The case, In re Kubin, stems from an appeal of a 2007 USPTO Board of Patent Appeals and Interferences (BPAI) decision that applied the landmark Supreme Court ruling in KSR v Teleflex, which rejected the Federal Circuit's rigid teaching-suggestion-motivation (TSM) test for obviousness, saying it was inconsistent with an "expansive and flexible approach".
The judgment was viewed as making it easier for defendants to attack patents on the ground that they are obvious and harder for applicants to prove their inventions are not obvious, but has been applied mostly in the mechanical fields.
Citing KSR, a three-judge panel of the Federal Circuit said that the appellants, Marek Kubin and Raymond Goodwin, failed to show that their invention met the KSR standard for non-obviousness, and that a person of ordinary skill in the art would have had a "resoundingly 'reasonable expectation of success' in deriving the claimed invention in light of the teachings of the prior art".
Quoting KSR, the decision said: "The record shows that the prior art teaches a protein of interest, a motivation to isolate the gene coding for that protein, and illustrative instructions to use a monoclonal antibody specific to the protein for cloning this gene.

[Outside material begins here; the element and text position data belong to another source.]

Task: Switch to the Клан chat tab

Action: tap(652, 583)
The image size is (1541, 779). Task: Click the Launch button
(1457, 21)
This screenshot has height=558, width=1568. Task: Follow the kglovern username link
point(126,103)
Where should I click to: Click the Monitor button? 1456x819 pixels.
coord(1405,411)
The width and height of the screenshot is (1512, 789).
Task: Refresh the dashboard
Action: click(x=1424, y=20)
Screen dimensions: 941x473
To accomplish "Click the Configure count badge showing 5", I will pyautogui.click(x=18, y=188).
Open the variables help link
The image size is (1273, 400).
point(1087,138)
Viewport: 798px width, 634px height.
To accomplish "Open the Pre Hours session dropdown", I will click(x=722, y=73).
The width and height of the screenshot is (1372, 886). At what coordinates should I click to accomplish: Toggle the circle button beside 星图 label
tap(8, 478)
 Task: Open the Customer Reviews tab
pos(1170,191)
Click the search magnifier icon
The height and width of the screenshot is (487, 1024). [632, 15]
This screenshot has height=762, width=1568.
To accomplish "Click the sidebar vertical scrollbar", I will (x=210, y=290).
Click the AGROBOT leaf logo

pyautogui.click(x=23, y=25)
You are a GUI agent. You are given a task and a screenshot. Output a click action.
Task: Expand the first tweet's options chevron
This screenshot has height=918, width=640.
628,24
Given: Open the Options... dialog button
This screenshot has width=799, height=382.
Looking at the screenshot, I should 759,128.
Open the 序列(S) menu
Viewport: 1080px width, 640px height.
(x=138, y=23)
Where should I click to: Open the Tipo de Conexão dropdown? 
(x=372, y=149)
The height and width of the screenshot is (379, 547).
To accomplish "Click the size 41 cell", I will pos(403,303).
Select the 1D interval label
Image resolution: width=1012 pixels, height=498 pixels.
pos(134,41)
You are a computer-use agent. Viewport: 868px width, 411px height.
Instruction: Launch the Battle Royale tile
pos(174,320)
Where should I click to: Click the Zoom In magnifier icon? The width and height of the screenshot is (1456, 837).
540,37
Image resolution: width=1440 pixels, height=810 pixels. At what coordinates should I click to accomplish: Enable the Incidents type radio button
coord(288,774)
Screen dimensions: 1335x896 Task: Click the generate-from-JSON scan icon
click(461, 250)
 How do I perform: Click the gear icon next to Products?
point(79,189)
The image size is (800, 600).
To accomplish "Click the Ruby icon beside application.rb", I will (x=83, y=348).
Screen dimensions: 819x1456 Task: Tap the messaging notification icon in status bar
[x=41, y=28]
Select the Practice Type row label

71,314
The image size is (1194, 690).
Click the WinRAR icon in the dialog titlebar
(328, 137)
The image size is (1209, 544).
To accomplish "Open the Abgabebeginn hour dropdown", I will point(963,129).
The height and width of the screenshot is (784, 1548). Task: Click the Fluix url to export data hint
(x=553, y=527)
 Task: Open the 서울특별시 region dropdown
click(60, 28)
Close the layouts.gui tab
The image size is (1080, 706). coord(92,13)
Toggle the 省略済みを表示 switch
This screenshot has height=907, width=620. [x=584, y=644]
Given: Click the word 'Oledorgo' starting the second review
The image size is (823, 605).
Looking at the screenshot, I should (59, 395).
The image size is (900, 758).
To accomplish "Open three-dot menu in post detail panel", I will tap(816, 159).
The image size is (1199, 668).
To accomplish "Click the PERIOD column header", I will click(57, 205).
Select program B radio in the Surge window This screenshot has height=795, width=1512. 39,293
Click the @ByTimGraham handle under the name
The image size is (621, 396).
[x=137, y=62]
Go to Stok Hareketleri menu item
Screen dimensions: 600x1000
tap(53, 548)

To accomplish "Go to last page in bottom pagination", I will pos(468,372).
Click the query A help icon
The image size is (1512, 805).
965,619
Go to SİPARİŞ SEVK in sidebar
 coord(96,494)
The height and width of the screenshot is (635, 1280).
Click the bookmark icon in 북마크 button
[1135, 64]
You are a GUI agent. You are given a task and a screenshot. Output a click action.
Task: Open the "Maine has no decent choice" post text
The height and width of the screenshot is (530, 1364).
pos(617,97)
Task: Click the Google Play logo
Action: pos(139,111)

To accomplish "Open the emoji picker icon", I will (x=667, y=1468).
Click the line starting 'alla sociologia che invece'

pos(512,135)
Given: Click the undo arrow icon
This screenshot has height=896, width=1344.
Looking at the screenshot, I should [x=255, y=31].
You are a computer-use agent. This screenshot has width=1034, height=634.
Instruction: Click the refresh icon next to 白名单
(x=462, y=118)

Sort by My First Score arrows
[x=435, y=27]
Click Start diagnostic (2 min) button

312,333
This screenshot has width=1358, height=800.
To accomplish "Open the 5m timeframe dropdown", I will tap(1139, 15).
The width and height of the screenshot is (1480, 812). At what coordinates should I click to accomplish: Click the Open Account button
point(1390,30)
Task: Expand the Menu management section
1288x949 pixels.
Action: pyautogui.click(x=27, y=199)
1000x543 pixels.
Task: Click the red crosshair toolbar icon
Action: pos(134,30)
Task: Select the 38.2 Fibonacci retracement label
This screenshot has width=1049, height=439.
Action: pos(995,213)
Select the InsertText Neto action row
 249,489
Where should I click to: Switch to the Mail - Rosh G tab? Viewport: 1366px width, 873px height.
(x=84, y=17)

Therefore, the claimed invention is 'the product not of innovation but of ordinary skill and common sense.'"
The Court also agreed with the BPAI's claim that "KSR unambiguously discredited" the Federal Circuit's prior holding in the 1995 case, In re Deuel, which said that "knowledge of a protein does not give one a conception of a particular DNA encoding it".
According to Ric Henschel of Foley & Lardner, the decision was "not a clear or satisfying outcome for biotechnology".
He said that the Court's emphasis on the "reasonable expectation of success" standard was misguided, since "most modern inventions involve such an expectation of success where, as here, the invention's expected function and properties were known but its eventual structure was not. The court ignored that the prior art never isolated the p38 protein that is coded for by the claimed DNA".
But in his blog post on the topic, Christopher Holman, a law professor at the University of Missouri-Kansas City School of Law, said that the ruling was not as far-reaching as some have suggested.
He said: "While many view Kubin as a substantial change in the law of obviousness, I disagree. Kubin basically says that the successful cloning and sequencing of the cDNA encoding a known protein is obvious, and thus unpatentable, if (1) there was some suggestion or motivation in the prior art to clone the cDNA, and (2) there was a 'reasonable expectation of success,' based on 'detailed enabling methodology' in the prior art. There is nothing remarkable about this standard - it is entirely consistent with the law of obviousness as it is applied outside the context of gene cloning, and it surprises me that people have believed that a very different standard applies to gene cloning."
Holman urged the patent community to counter the notion that Kubin will have significant negative impact on biotech inventions, since "a perception among investors that biotechnology has been harmed by Kubin could cause more damage to biotechnology than the decision itself".